O presidente do Senado, José Sarney (PMDB-AP), disse na noite de ontem ao canal de TV GloboNews ter se arrependido de buscar o comando do Senado e que não se sente culpado por nenhuma das acusações das quais foi absolvido pelo Conselho de Ética da Casa.

"Eu nunca fui presidente do Senado por minha vontade, sempre por convocação. E desta vez eu não queria de maneira nenhuma", afirmou.

Ao reafirmar que não irá deixar o cargo, justificou dizendo que "não me deram nenhuma saída se não fosse a de cumprir meu dever até o fim".

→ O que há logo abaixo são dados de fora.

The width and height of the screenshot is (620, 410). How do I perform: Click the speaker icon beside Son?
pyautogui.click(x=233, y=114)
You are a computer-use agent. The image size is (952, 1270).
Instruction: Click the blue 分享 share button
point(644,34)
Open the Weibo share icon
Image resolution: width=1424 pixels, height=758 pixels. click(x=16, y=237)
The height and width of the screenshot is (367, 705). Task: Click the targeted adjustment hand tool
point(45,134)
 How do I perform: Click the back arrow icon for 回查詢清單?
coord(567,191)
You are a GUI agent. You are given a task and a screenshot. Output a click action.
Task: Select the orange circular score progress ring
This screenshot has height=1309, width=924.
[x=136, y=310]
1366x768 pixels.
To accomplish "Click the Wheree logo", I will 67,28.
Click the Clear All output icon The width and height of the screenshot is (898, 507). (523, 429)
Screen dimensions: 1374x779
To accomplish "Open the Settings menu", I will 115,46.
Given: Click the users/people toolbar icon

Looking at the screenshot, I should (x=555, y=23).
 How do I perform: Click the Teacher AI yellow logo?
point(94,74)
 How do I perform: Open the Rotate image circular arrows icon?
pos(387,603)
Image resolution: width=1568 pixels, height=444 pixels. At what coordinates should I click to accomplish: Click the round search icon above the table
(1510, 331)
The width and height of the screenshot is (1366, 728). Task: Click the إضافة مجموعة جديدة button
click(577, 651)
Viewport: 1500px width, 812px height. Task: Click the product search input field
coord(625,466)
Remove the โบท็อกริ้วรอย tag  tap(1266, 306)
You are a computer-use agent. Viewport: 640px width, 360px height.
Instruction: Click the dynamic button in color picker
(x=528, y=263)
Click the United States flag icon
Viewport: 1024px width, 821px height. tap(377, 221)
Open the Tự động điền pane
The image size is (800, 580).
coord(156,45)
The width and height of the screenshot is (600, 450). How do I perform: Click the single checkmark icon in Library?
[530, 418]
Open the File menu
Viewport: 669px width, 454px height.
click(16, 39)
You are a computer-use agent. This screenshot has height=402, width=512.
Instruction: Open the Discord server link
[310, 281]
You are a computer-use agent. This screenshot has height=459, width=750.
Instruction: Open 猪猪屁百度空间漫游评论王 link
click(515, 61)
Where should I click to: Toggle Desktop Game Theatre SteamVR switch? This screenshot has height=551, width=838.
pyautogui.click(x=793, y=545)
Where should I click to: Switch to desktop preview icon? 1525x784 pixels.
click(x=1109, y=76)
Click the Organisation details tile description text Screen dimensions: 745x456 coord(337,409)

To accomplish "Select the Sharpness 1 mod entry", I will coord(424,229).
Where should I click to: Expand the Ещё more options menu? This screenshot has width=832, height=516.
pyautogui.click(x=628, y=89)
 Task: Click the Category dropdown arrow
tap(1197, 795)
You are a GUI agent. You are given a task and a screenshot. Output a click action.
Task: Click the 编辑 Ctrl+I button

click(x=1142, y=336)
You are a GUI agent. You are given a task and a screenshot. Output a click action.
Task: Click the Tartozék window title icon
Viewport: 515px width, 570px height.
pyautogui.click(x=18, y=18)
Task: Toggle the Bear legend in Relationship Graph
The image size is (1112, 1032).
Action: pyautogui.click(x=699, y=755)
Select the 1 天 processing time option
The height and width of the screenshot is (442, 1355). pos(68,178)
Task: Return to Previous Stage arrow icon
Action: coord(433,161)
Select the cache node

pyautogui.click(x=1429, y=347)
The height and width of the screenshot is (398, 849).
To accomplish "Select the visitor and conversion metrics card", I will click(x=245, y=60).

Questionado sobre a continuidade das denúncias, respondeu: "Não existe pressão porque não me sinto culpado de nada, eu estou procurando é servir ao país, estou procurando servir esta Casa, estou pagando por isso". Fez uma ressalva: só deixa o cargo se o plenário o destituir.

Arquivamento

Por 9 votos a 6, o Conselho de Ética do Senado rejeitou na última quarta-feira os 11 recursos da oposição contra o arquivamento sumário de denúncias e representações contra Sarney (PMDB-AP).

O PSDB, autor da maioria das denúncias e representações contra Sarney, esperava que os três senadores do PT que integram o conselho votassem em favor da abertura dos processos contra Sarney. No entanto, orientados pela direção do PT, os petistas que integram o Conselho de Ética –João Pedro (AM), Ideli Salvatti (SC) e Delcídio Amaral (MS)– votaram pelo arquivamento.

A decisão dos petistas de apoiar Sarney causou um racha no partido, dividido entre a intenção de levar adiante as denúncias e os interesses eleitorais em 2010 –o PMDB é cortejado pelo PT para uma aliança nas eleições presidenciais, e o cerco a Sarney abalaria esse acordo.

Devido à votação, o líder do PT no Senado, Aloízio Mercadante (SP) decidiu deixar a liderança. Porém, ontem anunciou que reviu sua decisão após conversar com o presidente Luiz Inácio Lula da Silva.